▶ **REQUIRED WORK**:
Pictures are to be left out; every line from the one that holds "Open the University of Pittsburgh link" to the end of the data is to be retyped exactly.

━━ DATA FOR THIS TASK ━━

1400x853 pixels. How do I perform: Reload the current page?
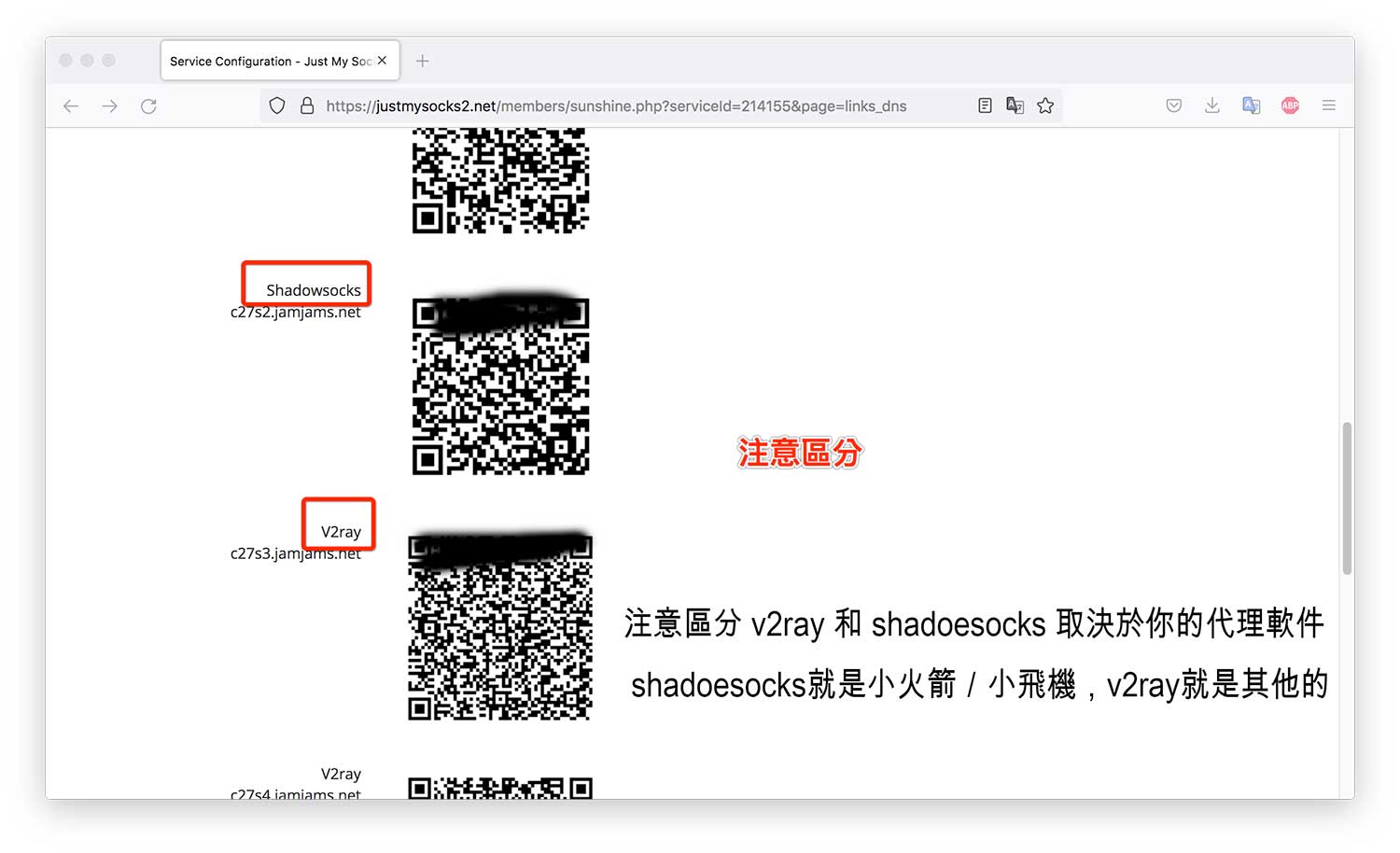(x=148, y=106)
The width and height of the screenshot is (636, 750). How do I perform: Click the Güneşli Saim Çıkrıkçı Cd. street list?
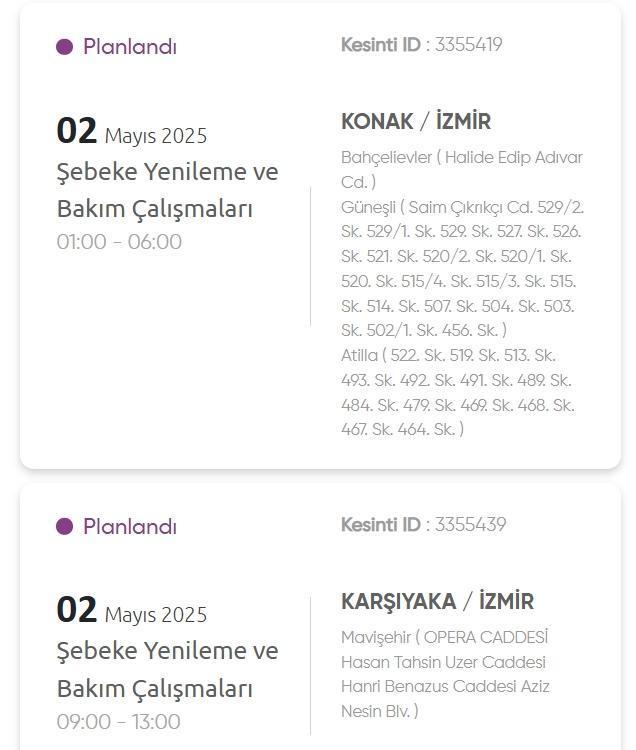point(462,269)
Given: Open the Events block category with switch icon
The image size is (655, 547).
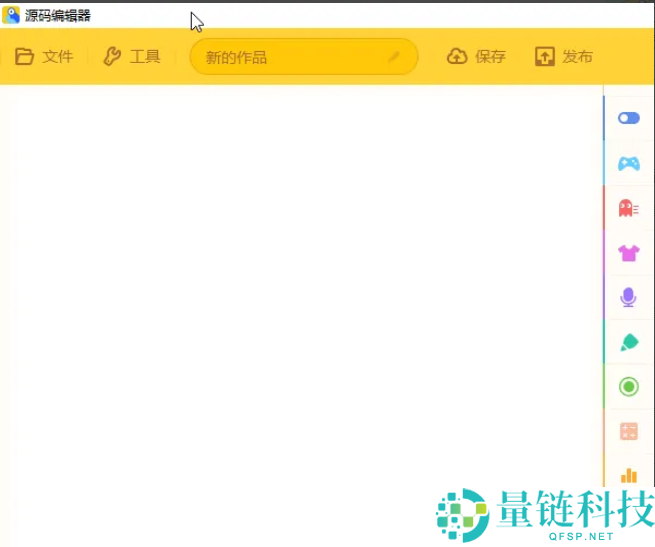Looking at the screenshot, I should (x=628, y=118).
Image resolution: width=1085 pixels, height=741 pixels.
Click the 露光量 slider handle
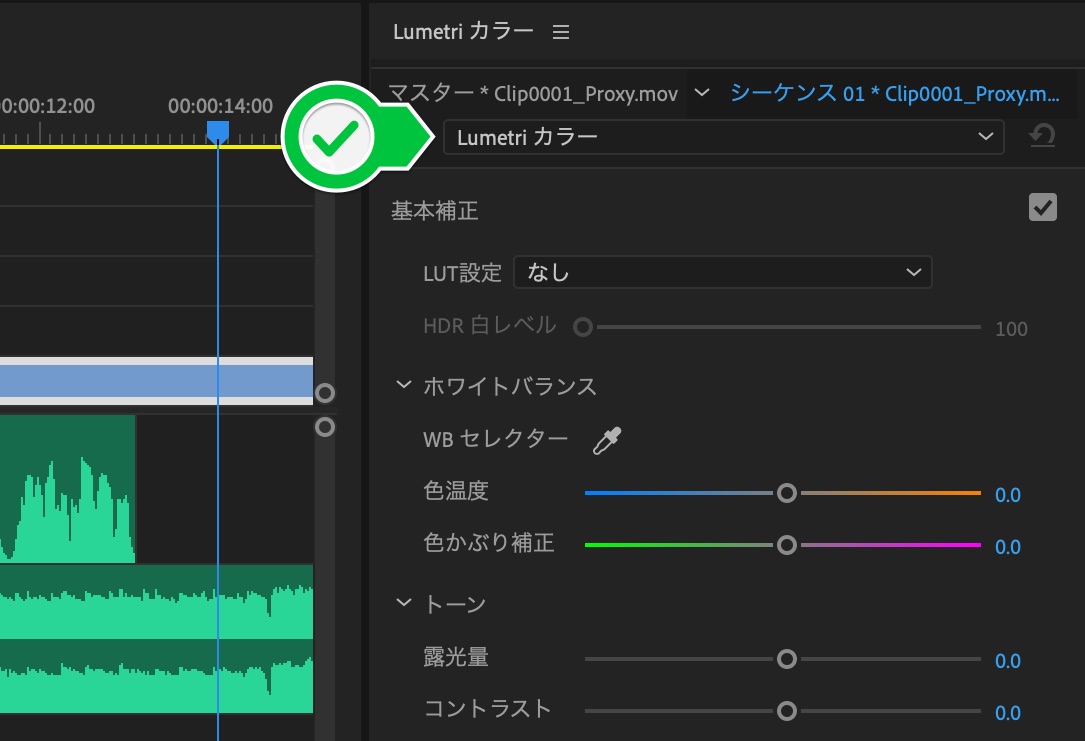(x=787, y=658)
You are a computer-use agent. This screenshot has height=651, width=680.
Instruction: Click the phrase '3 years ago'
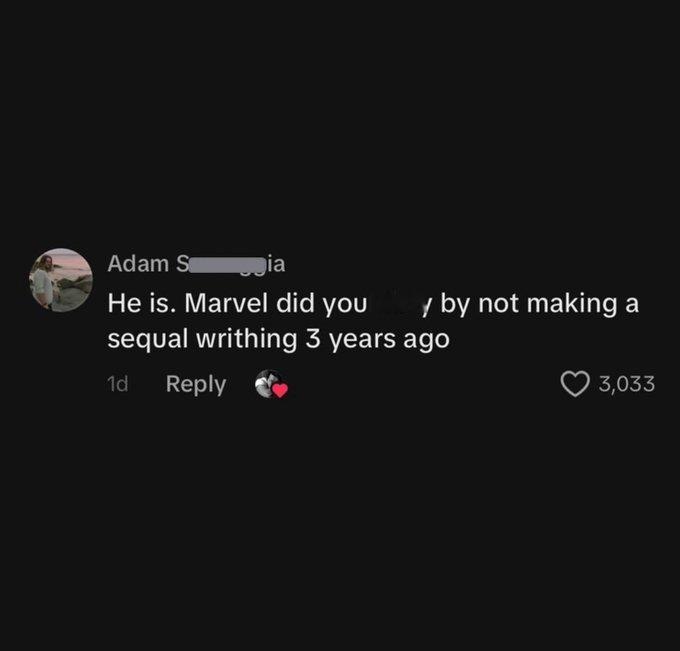(377, 339)
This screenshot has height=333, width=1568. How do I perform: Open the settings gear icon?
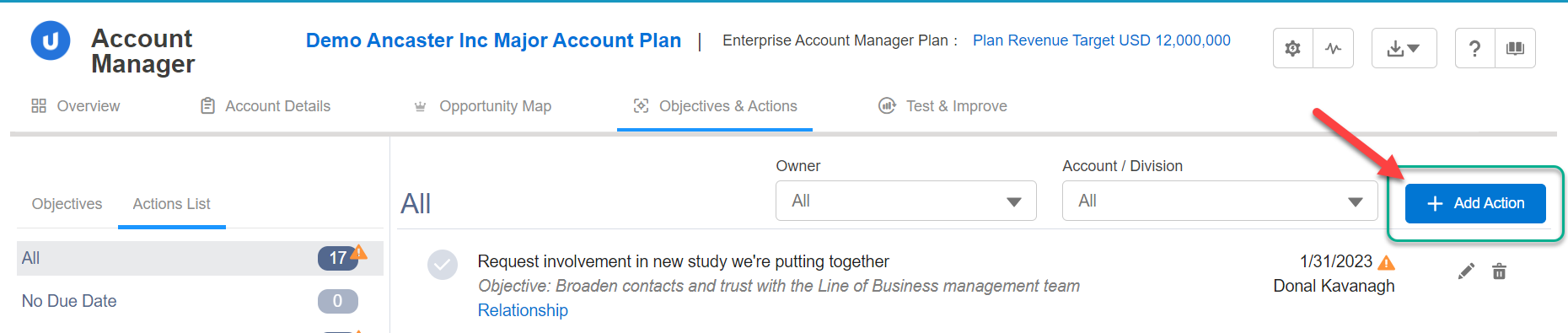click(1292, 48)
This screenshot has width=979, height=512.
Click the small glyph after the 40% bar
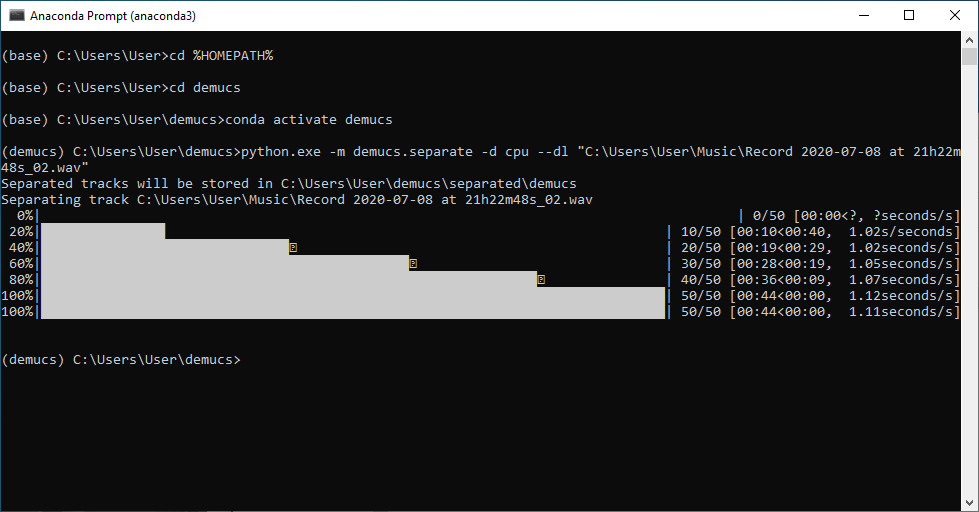293,247
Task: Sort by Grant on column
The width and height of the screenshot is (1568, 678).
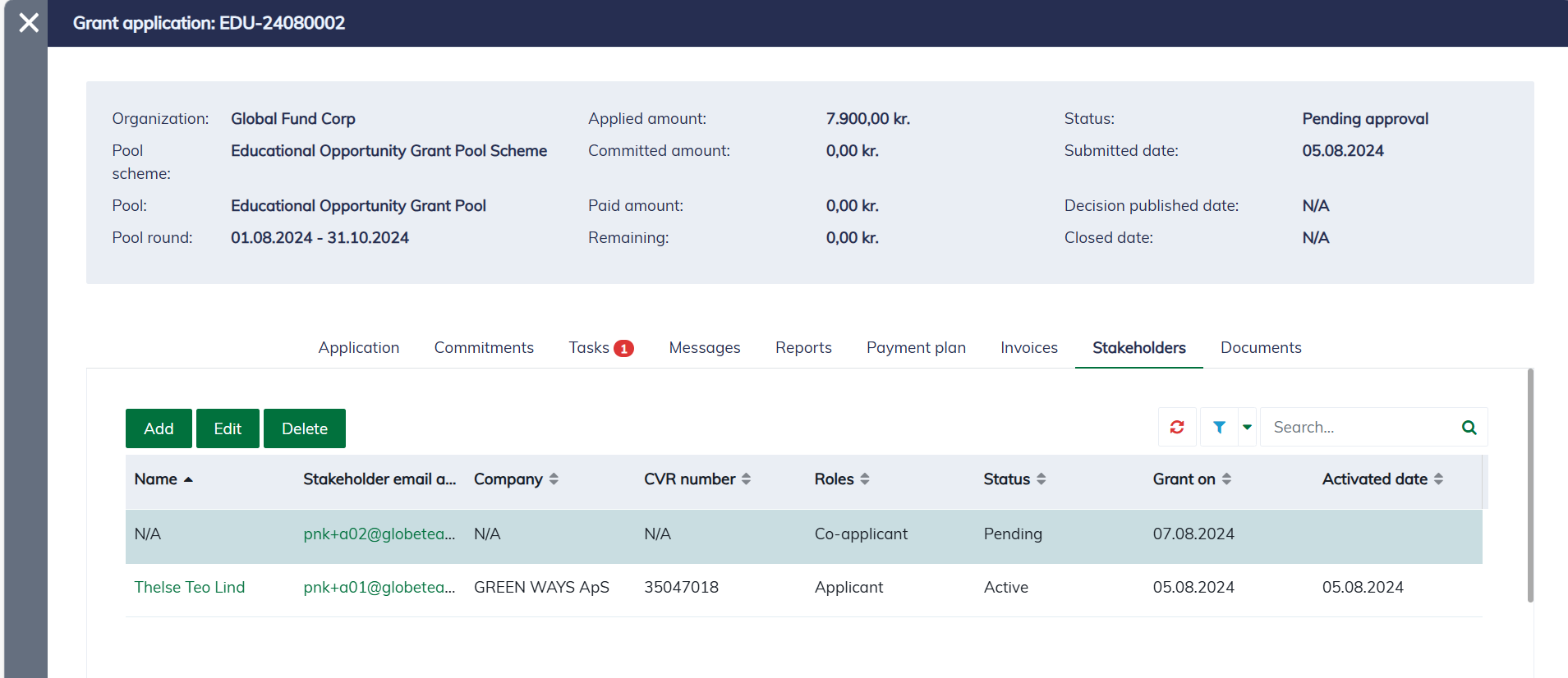Action: click(x=1226, y=479)
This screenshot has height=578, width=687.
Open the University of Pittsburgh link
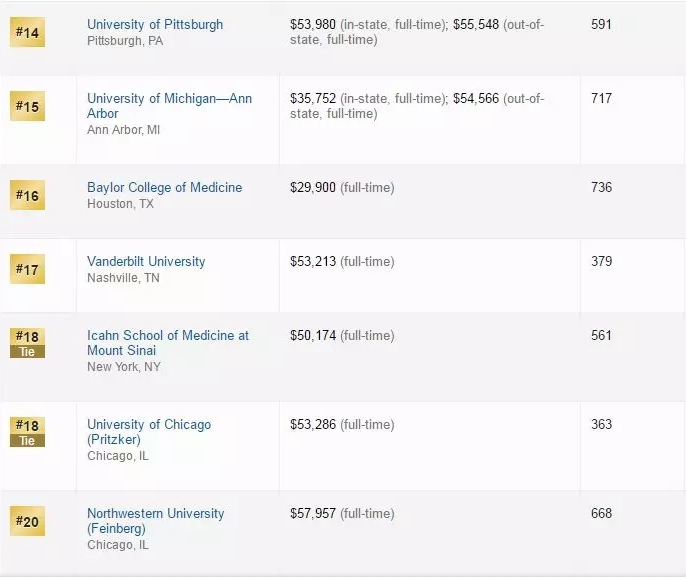point(155,24)
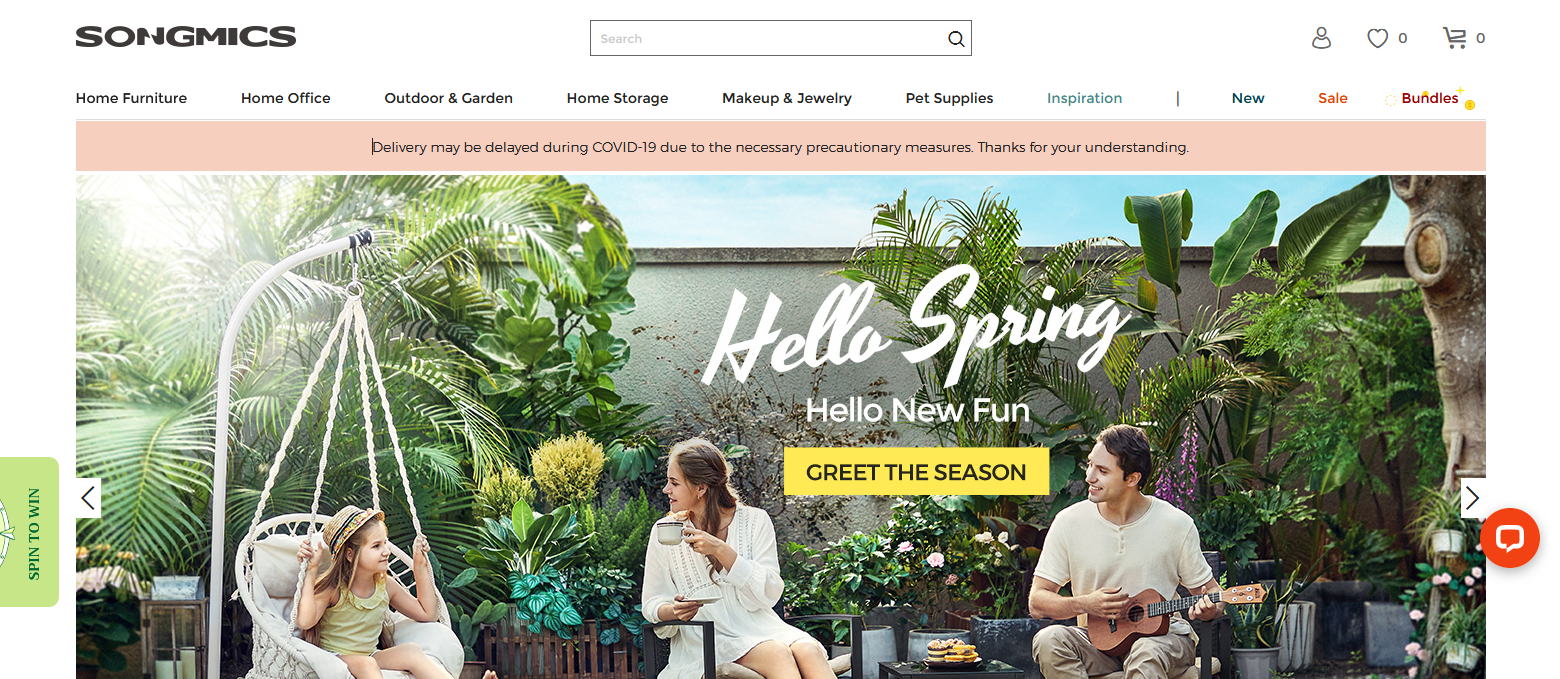This screenshot has width=1560, height=679.
Task: Click the SONGMICS logo
Action: click(x=186, y=38)
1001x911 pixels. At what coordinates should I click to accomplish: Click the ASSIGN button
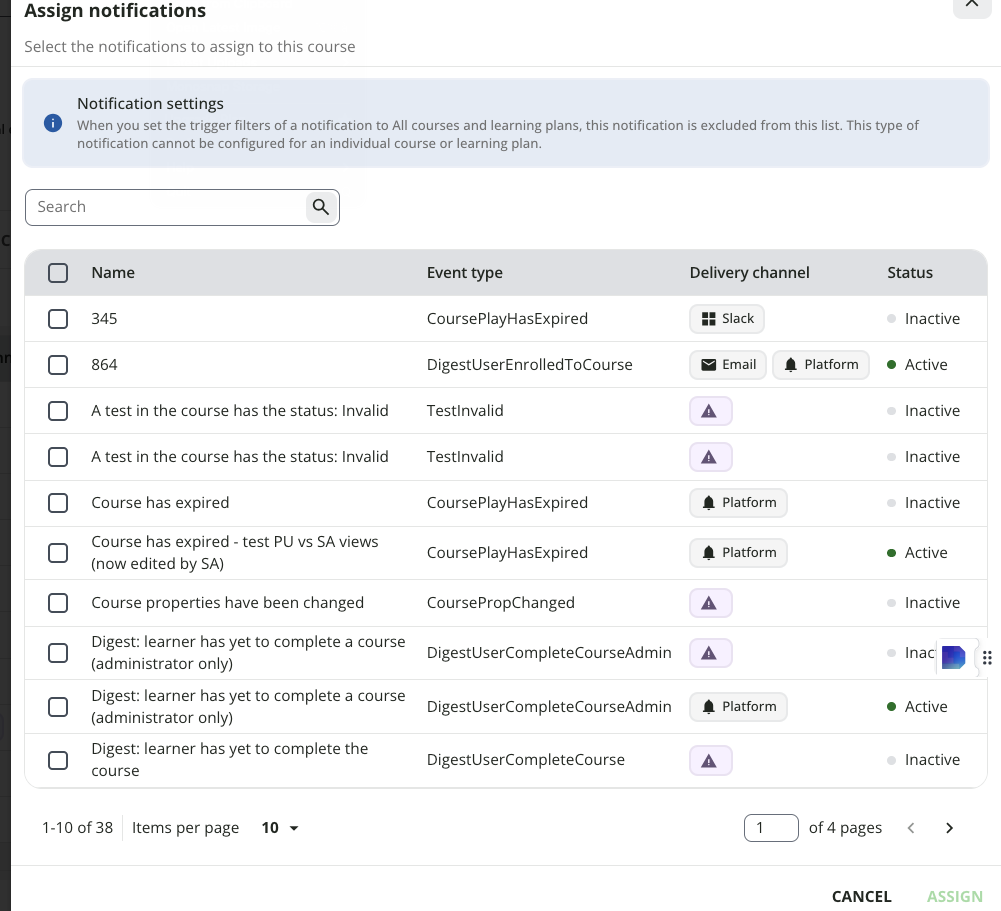pyautogui.click(x=954, y=896)
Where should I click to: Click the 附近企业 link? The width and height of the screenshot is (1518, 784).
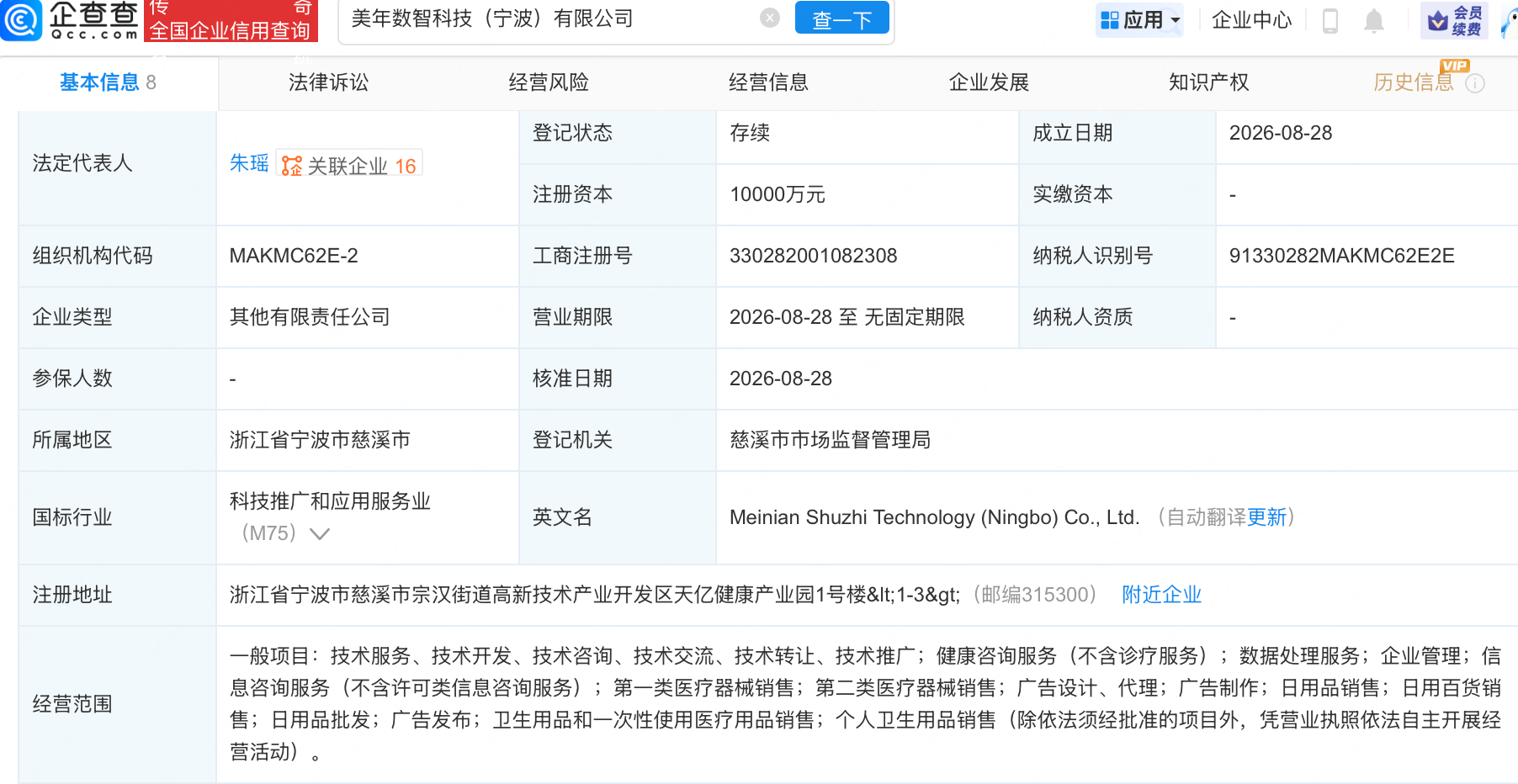coord(1161,595)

━━━

▶ **THE COMPLETED TASK**:
Open the University of Pittsburgh link
point(155,24)
This screenshot has width=1560, height=679.
Task: Click the SONGMICS logo
Action: click(x=186, y=38)
1001x911 pixels. At what coordinates should I click to accomplish: Click the ASSIGN button
pyautogui.click(x=954, y=896)
Where should I click to: Click the 附近企业 link? The width and height of the screenshot is (1518, 784).
coord(1161,595)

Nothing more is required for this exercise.